Banana
Impinging upon another successful pursuit of circumnavigating around the sun, I am thrust into the position to document my wins and woes. Perusing the happy and bitter happenstances about the past year, I have encountered a few useful adages that, if I practice the rule of frequent reflection, would prove useful. Without further temperance with verboseness, here goes:
You define your individuality by interacting with others, but too much time spent with a homogenous aggregate circumvents ideas. It is paradoxical.
A greater virtue than amassing knowledge is reading people, a personal practice habituated by living in cities bigger than life itself. A person who portrays himself as poised often rests under a layer of pretense. Next, the highest functioning institutions have extremely meticulous pruning processes, so it makes the most sense to practice it yourself too. Some good qualities to have for friends are high tolerance, persistence, situational awareness, and mental fortitude. Consequently, you reciprocate by not bringing up topics that will repulse others, being supportive of ideas, ask thoughtful questions that pertains to others, and contributing positively to those who are worth being positive toward.
Uncooperative agents need not your attention; prune these people out of your life. Uncooperative agents are fully cognizant of their unpleasant nature. Trust that all implicit insinuations coming from the other party are direct signals for actionable items. In other words, pay especially close attention to low SNR circumstances. In these situations, remember carefully that people don't change from tolerance; people change from punishments.
The pretext of selectivity rests upon a suite of abundant strategies that makes someone high-value. Some of these strategies are practicing risk mitigation, persistent discipline and assumption of responsibilities, and continuous problem-solving. Additional good qualities to have: duality, optionality, high flexibility. I have always believed that defense is the best offense and that persistent intentionality will prevail over sporadic and mottled one-shots.

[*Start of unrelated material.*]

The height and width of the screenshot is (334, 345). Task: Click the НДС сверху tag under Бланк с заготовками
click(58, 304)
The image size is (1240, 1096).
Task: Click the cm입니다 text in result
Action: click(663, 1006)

All those who respect you align your moral compass with theirs, or you have some particular trait that they value above all else (one trait that supersedes the weight of your cumulative bad traits), or some resource that obliges their allegiance. The adoption of a moral compass is the hardest to sever, and resource dependency is the easiest to sever.
Watch how people make you want to seek their validation. Is it by establishing that they are esteemed in society? Is it by proving their likeness to you? Is it by over-saturating the conversation with compliments? Also watch carefully when the patterns of disrespect become apparent, such as pointing out your mistakes in logic, mistakes in etiquette. The act of pointing out mistakes is in itself a confrontation of one philosophy against another: there is no singular correct philosophy. In most cases, the truth will remain opaque.
Some interesting questions that I've struggled to answer:
1. One hundred ants are dropped on a meter stick. Each ant is either traveling to the left or the right with constant speed 1 meter per minute. When two ants meet, they bounce off each other and reverse direction. When an ant reaches an end of the stick, it falls off. What is the average amount of time it takes for all ants to fall off, assuming they are uniformly distributed with a random direction to start?
2. Do you learn by positive reinforcement or negative reinforcement?
3. Why didn't you go to a private high school?
Perhaps the answer to everything is a bright spring day, or a pleasant dream. Go eat a banana.